A Tar Heel cavalryman recalls Stuart’s Ride through York County
This old farm at the intersection of Baker Road and East Berlin Road in West Manchester Township was among the hundreds of similar farms visited by patrols from Confederate Major General J. E. B. Stuart’s cavalry division during its sojourn through York County, Pennsylvania, on June 30 – July 1, 1863. More than 450 different residents of the county later reported losing horses to Stuart’s column.
Among Stuart’s diverse regiments was the 2nd North Carolina Cavalry, which had lost its commander as a prisoner or war during the Battle of Hanover. The regiment had been severely depleted in manpower during the earlier battles of Aldie, Middleburg, and Upperville in the Loudoun Valley prior to Stuart’s Ride around the Union Army, and the fighting at Hanover had not helped the matter, nor had the grueling retreat northward toward Dover. Horses played out, soldiers rode together on the remaining horses, and patrols scoured the countryside for fresh horses and mules.
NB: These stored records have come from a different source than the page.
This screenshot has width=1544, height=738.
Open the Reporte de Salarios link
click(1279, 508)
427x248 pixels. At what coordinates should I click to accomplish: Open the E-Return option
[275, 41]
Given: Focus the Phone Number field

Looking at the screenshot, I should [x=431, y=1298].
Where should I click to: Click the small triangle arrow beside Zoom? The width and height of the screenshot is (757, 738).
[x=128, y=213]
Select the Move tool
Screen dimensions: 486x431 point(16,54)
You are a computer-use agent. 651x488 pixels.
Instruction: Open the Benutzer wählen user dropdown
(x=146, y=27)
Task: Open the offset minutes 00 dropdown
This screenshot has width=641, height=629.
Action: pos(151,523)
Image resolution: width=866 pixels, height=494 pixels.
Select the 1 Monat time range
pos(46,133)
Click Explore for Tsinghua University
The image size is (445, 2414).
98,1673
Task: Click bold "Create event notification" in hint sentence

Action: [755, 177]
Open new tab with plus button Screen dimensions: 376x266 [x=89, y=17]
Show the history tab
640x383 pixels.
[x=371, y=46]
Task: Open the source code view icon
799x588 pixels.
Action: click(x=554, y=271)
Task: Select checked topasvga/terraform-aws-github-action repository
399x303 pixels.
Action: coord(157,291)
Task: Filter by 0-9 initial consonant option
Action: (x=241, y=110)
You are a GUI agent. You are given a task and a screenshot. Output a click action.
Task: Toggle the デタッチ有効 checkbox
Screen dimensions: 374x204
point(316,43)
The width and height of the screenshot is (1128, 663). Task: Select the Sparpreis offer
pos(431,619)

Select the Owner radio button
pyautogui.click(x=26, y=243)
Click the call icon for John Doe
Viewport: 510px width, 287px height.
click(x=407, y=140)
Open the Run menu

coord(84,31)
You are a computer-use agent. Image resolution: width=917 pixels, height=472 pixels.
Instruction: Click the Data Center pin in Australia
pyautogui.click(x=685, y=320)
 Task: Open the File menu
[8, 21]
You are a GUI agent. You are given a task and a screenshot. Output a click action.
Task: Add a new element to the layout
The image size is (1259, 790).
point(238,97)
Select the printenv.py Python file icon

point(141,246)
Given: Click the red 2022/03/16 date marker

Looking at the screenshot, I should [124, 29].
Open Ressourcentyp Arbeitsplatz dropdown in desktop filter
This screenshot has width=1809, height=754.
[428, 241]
Included in the saddle weary ranks was James A. Buxton, an 18-year-old soldier who had only joined Company H of the 2nd North Carolina in February of that year. Already he had seen considerable combat action and was now a seasoned veteran. He had been slightly wounded at the June 9 Battle of Brandy Station and had been reassigned to General Stuart’s headquarters as a special courier while he recuperated. He was still serving in that capacity as the division rode through Maryland and southern Pennsylvania during the early stages of the Gettysburg Campaign. He would remain as one of Stuart’s couriers throughout the Battle of Gettysburg and the rest of the summer campaign, returning to his regiment in September prior to the Bristoe Campaign.
Years later in the pages of the Confederate Veteran magazine, Jim Buxton, by then a senior citizen living in Newport News, Virginia, recalled his brief visit to York County…
“At or near Rockford, [Maryland], our cavalry captured a large number of loaded wagons, to each of which there were four mules. To make the wagon train shorter, two of the mules were detached from each wagon and placed in a drove.
At the battle of Hanover, on June 30, where most of my regiment was captured, including Lieutenant Colonel Payne, who was in temporary command, I became dismounted because my little sorrel horse had been overridden. I turned him out with the led horses and got a mount from the drove of mules.
We march all night and reached York [actually Dover] early the next morning. I reported to Major [Henry B.] McClellan that I was dismounted and asked permission to go out in the country and try to get another horse, but I returned to York about noon still riding my mule, as I had not been able to get a better mount.
Following leisurely after the command, which had left York some hours before, I overtook Lieutenant [Ephraim D.] Robbins during the afternoon, and about night, both of us being very fatigued, we stopped at a country house for supper. Being in the enemy’s country, we decided to sleep outside behind the barn.
The next morning near Carlisle, a large dark chestnut horse came galloping up the road from the city, and I succeeded in catching him, and, after changing my bridle and saddle to the horse, I turned the mule over to one of our dismounted men whom we had overtaken along there. We reached Gettysburg late in the afternoon.”